- **CHECK YOUR UNDERSTANDING**
(a) Decide whether each statement below agrees with the news excerpts: (i) Tim Wu wrote the book The Master Switch; (ii) the Wall Street Journal excerpt is dated March 29; (iii) Michael Graetz calls the history of U.S. energy policy encouraging. Answer yes or no for each and quote the words of the news excerpts that decide it.
(b) Carry on the news excerpts past their final sentence.

- **SELECTED EXCERPT**

[Start of section]

HUFFINGTON POST—March 29
But if it just destroys the business model for competing travel agents and websites by absorbing the service into its overall search system, [Google] will undermine a whole set of potential competitors for advertising dollars. Tim Wu, a law professor and author of the book The Master Switch, argues of such a deal, "In the longer term, however, the risk is that this deal could give Google such an advantage that travel search becomes like other forms of search, dominated by one engine, which could eventually stifle innovation."
 
HUFFINGTON POST—March 30
 The power of "professional plaintiffs' class action lawyers" in the American legal system is unrivaled. It is no more clearly demonstrated than in their ability to have the word "professional" given a negative connotation by our country's judiciary … Equally troubling has been [their] ability to have the judiciary cast aspersions on objectors' counsel for engaging in a litigation/business strategy not dissimilar from the litigation/business strategy of "professional plaintiffs' class action lawyers." At least one prominent observer of class action industry practices, Professor John C. Coffee Jr. of Columbia University Law School, has noted the irony of the accusation of the predatory nature of so-called "professional objectors."
 
WALL STREET JOURNAL—March 30
The history of U.S. energy policy is "not encouraging," as, for the past 40 years, hand-wringing about price shocks quickly gives way to relief when prices drop, said Michael Graetz, a Columbia University professor who recently authored a book on the failures of past energy policies. "We lose our attention span," he said.

[End of section]

- **AVAILABLE DATA**
[Start of section]

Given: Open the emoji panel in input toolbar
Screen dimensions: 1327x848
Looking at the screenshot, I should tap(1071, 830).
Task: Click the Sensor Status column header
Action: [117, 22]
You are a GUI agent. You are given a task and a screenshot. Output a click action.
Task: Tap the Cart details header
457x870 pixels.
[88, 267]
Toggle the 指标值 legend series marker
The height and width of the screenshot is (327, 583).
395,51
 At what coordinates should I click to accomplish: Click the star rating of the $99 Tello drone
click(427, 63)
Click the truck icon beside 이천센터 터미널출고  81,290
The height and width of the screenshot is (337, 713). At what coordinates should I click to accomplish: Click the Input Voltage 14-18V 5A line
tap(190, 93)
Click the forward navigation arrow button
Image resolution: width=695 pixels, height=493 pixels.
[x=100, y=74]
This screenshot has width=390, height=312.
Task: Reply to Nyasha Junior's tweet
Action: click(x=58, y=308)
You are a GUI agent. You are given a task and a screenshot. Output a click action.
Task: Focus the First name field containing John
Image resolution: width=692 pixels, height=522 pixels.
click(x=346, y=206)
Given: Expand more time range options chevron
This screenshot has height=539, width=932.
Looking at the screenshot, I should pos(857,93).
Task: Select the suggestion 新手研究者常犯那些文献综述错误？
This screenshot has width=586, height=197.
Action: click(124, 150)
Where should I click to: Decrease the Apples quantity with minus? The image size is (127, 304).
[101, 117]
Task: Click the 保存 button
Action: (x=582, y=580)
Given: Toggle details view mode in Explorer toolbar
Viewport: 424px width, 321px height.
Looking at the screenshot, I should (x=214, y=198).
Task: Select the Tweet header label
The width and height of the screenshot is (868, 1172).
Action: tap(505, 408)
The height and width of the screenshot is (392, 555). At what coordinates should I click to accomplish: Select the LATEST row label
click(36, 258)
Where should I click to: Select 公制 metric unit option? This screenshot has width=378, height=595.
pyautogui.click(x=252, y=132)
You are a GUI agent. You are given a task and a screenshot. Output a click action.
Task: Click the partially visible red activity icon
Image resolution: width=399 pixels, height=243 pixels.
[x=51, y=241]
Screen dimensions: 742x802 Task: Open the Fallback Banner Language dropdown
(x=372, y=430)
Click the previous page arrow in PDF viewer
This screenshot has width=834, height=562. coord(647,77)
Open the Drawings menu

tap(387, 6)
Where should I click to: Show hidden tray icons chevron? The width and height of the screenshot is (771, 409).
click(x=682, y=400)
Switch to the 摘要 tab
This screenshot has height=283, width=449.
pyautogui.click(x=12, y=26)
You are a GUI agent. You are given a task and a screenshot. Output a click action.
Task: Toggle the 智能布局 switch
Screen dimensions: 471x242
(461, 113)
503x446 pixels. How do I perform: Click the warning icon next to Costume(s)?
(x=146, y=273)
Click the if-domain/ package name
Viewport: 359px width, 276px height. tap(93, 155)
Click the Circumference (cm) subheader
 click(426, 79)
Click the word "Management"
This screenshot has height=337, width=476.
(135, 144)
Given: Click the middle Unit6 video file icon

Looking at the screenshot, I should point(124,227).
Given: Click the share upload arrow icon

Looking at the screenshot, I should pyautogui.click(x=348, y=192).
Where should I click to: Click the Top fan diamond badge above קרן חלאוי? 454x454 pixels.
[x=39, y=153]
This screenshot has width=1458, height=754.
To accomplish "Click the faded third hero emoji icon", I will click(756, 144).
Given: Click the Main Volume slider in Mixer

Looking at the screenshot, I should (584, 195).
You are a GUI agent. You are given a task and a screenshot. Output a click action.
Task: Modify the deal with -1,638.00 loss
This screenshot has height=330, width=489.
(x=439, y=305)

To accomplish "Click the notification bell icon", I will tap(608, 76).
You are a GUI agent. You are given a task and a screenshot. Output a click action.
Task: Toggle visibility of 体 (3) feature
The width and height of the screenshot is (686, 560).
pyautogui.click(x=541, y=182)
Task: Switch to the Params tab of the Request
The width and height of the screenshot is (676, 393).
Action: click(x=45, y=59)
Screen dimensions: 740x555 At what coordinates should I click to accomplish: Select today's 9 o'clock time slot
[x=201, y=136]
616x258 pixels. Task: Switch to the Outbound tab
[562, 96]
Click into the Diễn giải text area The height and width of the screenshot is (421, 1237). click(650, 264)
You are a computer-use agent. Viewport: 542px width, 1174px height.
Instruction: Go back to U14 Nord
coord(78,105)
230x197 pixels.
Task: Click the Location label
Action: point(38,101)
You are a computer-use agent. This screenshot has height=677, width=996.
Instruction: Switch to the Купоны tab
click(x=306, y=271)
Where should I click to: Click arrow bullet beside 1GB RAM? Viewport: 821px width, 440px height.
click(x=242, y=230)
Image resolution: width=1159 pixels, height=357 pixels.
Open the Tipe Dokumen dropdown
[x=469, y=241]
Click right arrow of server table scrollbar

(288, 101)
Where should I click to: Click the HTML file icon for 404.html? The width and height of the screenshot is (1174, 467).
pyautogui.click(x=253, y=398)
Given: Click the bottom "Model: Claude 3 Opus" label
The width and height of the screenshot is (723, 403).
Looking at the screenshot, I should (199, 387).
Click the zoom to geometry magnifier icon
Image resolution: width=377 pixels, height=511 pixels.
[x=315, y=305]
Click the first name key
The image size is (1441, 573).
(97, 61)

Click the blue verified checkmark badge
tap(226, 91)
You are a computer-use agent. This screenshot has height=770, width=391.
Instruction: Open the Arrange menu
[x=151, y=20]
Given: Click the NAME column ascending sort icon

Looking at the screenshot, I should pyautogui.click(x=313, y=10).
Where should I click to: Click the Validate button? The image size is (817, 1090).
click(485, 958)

[End of section]

- **RESPONSES TO THE EXERCISE**
(a)
(i) Yes: "a law professor and author of the book The Master Switch"
(ii) No: "WALL STREET JOURNAL—March 30"
(iii) No: "The history of U.S. energy policy is "not encouraging,""

(b)
 
REUTERS—March 30
John Coffee, a Columbia University law professor, called the disclosure "embarrassing" for Berkshire. "It's the kind of behavior that, as a matter of corporate governance, sophisticated companies try to avoid," he added.
Similar items appeared on Bloomberg and Marketwatch.
 
TORONTO STAR—March 30
“Litigation by individuals . . . is just too costly,” says John Coffee, a Columbia University law professor and long-time student of corporate ethics. “It’s either class action or nothing.”
 
NEW YORK TIMES—March 31
Richard Lehv, a lawyer who teaches trademark and copyright law at Columbia University Law School, said the dispute had similarities to other local culinary trademark issues, like those surrounding pizza places named Ray’s and pasta sauces named Patsy’s. He said a court will judge numerous issues: logos, menus, clientele, whether there is evidence of customers being confused, the origin of the name Mutt’s Hut, the strength of the Rutt’s Hut trademark among them. “Likelihood of confusion, as you can guess, isn’t a bright-line standard,” or clear-cut division, he said.
 
ARIZONA REPUBLIC—March 31
Political and financial misconduct at the Fiesta Bowl could produce a plethora of criminal prosecutions, not to mention lawsuits and regulatory actions, according to experts who analyzed the bowl's internal report. "This is more than good ol' boys having fun," said John Coffee, a Columbia University law professor who specializes in white-collar crimes.

LOS ANGELES TIMES—March 31
 In addition to testifying truthfully at grand jury and court proceedings, Minkow is required to assist federal investigations by going undercover if asked, the plea agreement says. "Apparently, the government values his assistance in other cases," said John Coffee, a securities law expert at Columbia University. "Only time will tell if he can make any bigger case for the government."